ABSTRACT

The concept of community was at the heart of inter-and post-war discourses of reconstruction. The devastating effects of both World Wars offered plenty of ruined sites-literally and figuratively-on which new communities were to be constructed or projected, ranging from the highly exclusionary Volksgemeinschaft meant to underpin Hitler’s Millennial Reich, to universalist and democratic notions of community epitomised by the establishment of the United Nations. The notion of community permeated plans for the rebuilding of ruined cities and the development of new, planned (sub)urban neighbourhoods, as well as efforts to maintain viable, cohesive and productive rural settlements amidst rapid urbanisation. Communities, whether in their imagined sense or through lived experience, were the social glue through which people tried to come to terms with the devastating experience of war, where they tried to heal their wounds or urge for the redemption of past injustices. Many panaceas for the perceived moral degeneration of humankind-due to the atrocities of war, anomie induced by the metropolis, the waning of religious values or any of the other alienating and disturbing effects of modernity-were informed by myriad notions of community. 1

Historiography has mainly articulated the nation as a framework for community discourse and formation.
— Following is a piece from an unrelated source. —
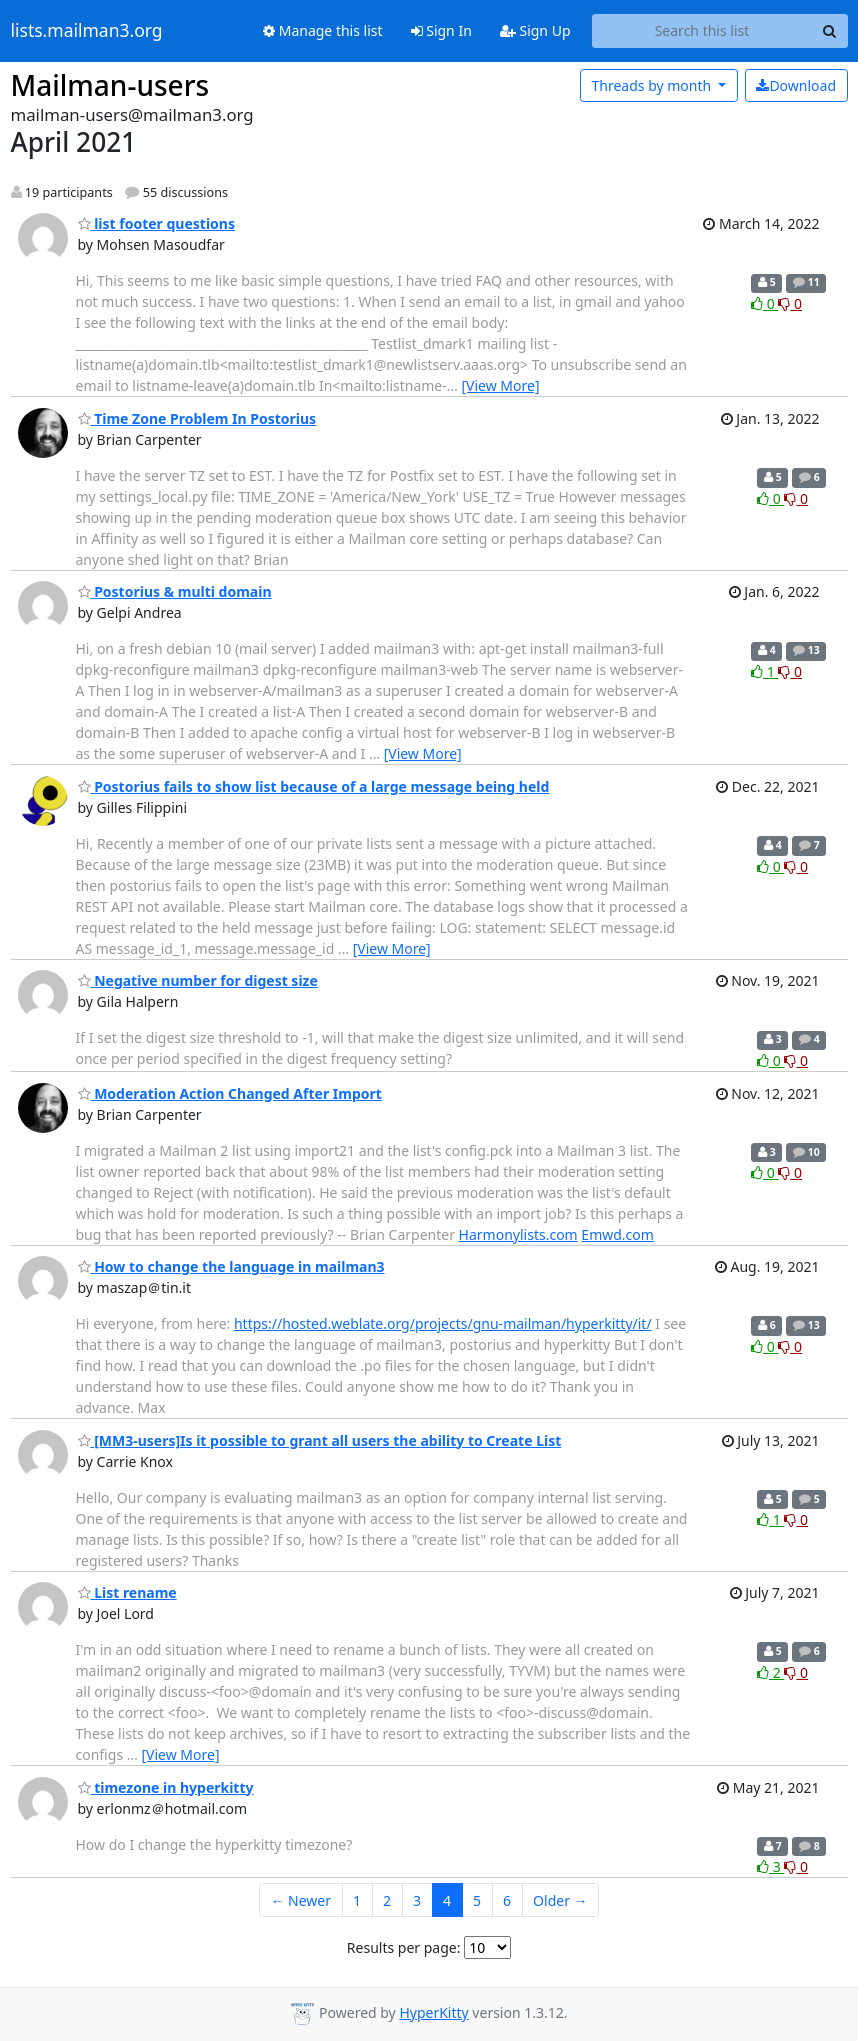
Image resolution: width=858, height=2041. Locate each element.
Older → (560, 1900)
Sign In (441, 30)
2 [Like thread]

Ever since Benedict Anderson’s seminal study, the construction of communities has been presented as a national or even a nationalist historical undertaking. 2 In line with this predominant lens of inquiry, and in an attempt to reconcile the discursive and spatial dimensions of community, Charles S. Maier recently argued that ‘a stable sense of community’ emerges if a minimum degree of congruence exists between ‘identity space’—a particular ‘geography of alliance’—and ‘decision space’—‘the turf that seems to assure physical, economic and cultural security’. 3 As such, historiography has tended to confirm the spatial and discursive dimensions of community as being predominantly national. This applies in particular to the period between 1918 and the late 1960s, the timeframe under consideration in this volume. This period was held together by continual efforts to construct communities as an answer to the challenges of modernity in terms of class antagonism, political polarisation,

social disruption and increasing state intervention. Legitimised by a host of sociological scholarship, for instance the work of Karl Mannheim, social planning was presented as the panacea for the ‘crisis of liberalism and democracy’ that had allegedly been key to interwar social fragmentation. 4

In the late 1960s this collectivist discourse yielded to disaggregated and individualist attitudes towards the social in what Daniel Rodgers has coined the ‘Age of Fracture’. 5 The German sociologist Ulrich Beck has convincingly shown that the late 1960s marked the end of what he termed the Grossgruppengesellschaft : a conceptualisation of society marked by ‘big’ social categories such as nation, class or religion. 6 In a similar vein, other authors have argued that, against the background of post-industrialism and postmaterialism, the 1960s witnessed a shift from ‘heavy’ communities to ‘communities lite’, which they characterize as being dynamic, flexible, temporary and based on individual choice. 7

In contrast to historiography predominantly oriented towards the nationstate, and in line with more recent inquiries into the sub-and trans -national sites of community construction, this volume presents a host of narratives that engage with scales, geographies and discourses that do not necessarily or exclusively articulate, confirm or produce national identities. This is not to say that the national is something to be denounced; it still serves as a trope or counterpoint in negotiating decentred conceptions of community.